For a 40k indices cluster with beats mappings and an admittedly large number of data streams this is what happens:
[2022-01-27T11:35:37,960][WARN ][o.e.t.InboundHandler ] [elasticsearch-2] handling request [InboundMessage{Header{554386564}{8.1.0}{1239565}{true}{false}{false}{false}{internal:cluster/coordination/join/validate}}] took [7208ms] which is above the warn threshold of [5000ms]
We receive and deserialise a 500M+ message on the transport thread.
This becomes troublesome due the heap required just to buffer the message on a fresh master node that might otherwise be capable of handling this kind of cluster state (it's smaller on heap due to setting+mapping deduplication).
The slowness on the transport thread can mostly be blamed on the time it takes to read index settings.

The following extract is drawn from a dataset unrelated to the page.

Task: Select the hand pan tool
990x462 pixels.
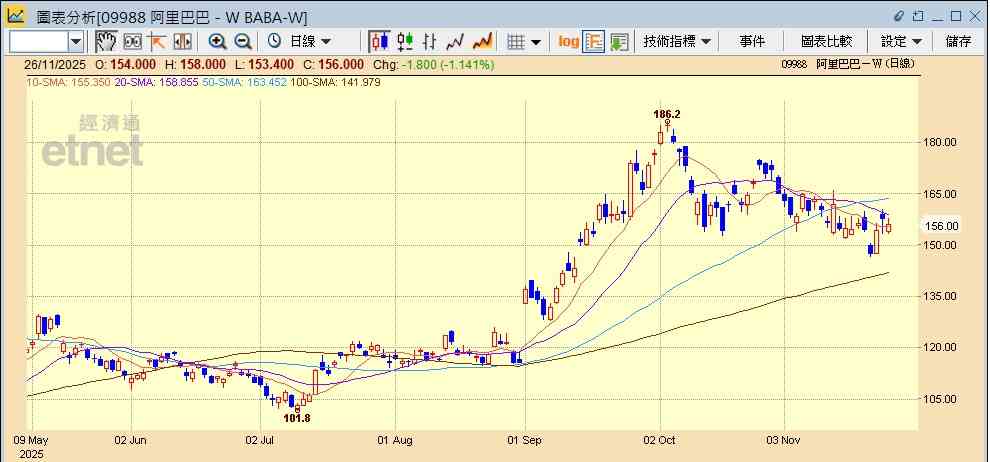Action: (x=106, y=41)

This relates #80493 and setting deduplication in general. Ideally we should find a way of deduplicating the settings better to make the message smaller. Until that time a reasonable solution might be to simply compress the state in the message and read it as plain bytes, then deserialise on GENERIC
like we do for the publication handler.
An additional issue with this is that the master/sending node has to serialize this message in full which puts a problematic amount of strain on it potentially.